## [The problem]
Extract verbatim the lines of the items below, from the line with "pixels, height=720 pixels." up to and including the line with "Looking at the image, I should click on (895, 122).".

** START Records for processing **

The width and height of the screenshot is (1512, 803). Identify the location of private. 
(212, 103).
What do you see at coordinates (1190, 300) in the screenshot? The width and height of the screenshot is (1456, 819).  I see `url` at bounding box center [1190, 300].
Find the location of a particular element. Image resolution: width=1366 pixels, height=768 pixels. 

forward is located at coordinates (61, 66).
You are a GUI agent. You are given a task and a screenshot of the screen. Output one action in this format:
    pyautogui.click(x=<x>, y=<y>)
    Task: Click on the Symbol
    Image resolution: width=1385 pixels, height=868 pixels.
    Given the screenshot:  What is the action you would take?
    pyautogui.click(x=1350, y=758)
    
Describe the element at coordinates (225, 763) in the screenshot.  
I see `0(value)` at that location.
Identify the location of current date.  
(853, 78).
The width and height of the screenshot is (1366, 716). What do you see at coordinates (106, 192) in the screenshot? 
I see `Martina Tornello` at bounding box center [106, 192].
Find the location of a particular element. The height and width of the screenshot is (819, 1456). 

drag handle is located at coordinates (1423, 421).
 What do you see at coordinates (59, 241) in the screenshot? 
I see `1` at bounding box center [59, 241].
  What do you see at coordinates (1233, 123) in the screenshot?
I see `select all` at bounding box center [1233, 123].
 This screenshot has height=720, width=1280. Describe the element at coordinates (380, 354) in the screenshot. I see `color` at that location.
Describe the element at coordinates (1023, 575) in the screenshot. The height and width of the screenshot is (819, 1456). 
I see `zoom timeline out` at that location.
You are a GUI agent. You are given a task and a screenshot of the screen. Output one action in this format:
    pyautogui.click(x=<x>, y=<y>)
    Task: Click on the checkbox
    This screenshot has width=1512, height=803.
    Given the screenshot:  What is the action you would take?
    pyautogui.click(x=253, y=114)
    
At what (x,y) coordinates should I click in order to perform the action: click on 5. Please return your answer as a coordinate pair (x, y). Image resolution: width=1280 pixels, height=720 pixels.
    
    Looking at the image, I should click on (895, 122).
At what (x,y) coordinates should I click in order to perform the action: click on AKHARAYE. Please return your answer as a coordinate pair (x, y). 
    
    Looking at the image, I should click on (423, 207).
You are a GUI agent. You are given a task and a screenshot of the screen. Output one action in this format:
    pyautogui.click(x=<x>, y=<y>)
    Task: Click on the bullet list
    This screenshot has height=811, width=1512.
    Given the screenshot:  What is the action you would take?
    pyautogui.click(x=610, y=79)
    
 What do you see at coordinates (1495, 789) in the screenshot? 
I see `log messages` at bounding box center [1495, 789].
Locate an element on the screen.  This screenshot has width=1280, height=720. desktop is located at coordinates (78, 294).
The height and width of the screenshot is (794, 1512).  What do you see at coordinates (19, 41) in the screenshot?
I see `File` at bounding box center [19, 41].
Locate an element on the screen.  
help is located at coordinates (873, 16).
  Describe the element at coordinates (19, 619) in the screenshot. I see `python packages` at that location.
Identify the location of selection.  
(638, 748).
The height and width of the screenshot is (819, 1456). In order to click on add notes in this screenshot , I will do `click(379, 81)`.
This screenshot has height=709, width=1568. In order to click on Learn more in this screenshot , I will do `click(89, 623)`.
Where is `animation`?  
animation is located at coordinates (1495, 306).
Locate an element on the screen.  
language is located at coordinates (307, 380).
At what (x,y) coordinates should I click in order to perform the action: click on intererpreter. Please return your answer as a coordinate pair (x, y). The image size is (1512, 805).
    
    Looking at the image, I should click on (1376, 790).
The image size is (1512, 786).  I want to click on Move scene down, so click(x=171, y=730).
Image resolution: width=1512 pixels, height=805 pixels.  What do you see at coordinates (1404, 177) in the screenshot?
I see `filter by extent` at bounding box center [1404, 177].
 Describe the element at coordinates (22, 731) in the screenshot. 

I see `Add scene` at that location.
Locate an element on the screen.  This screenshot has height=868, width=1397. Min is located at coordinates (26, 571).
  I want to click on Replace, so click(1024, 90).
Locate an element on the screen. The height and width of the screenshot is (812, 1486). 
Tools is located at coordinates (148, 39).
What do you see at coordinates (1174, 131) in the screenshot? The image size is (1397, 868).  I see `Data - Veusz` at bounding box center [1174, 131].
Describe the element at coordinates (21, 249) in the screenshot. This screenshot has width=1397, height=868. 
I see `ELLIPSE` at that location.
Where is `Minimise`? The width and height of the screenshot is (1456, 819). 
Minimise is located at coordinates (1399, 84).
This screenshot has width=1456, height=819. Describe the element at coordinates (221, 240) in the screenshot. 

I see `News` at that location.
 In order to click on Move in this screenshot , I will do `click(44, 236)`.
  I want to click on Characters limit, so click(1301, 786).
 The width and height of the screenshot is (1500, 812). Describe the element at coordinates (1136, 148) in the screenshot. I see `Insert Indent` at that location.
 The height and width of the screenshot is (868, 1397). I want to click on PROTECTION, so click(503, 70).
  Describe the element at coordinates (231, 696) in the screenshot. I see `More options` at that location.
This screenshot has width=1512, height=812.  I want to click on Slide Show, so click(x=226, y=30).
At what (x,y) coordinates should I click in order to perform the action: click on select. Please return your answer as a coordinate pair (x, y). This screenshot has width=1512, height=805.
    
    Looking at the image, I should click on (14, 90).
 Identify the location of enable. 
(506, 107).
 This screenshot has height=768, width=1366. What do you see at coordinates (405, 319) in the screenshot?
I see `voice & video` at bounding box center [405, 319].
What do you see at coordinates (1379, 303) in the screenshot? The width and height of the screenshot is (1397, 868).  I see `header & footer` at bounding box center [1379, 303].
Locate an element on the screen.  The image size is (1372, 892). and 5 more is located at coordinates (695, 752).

** END Records for processing **

## [Solution for this task]
At what (x,y) coordinates should I click in order to perform the action: click on 5. Please return your answer as a coordinate pair (x, y). Image resolution: width=1280 pixels, height=720 pixels.
    
    Looking at the image, I should click on (895, 122).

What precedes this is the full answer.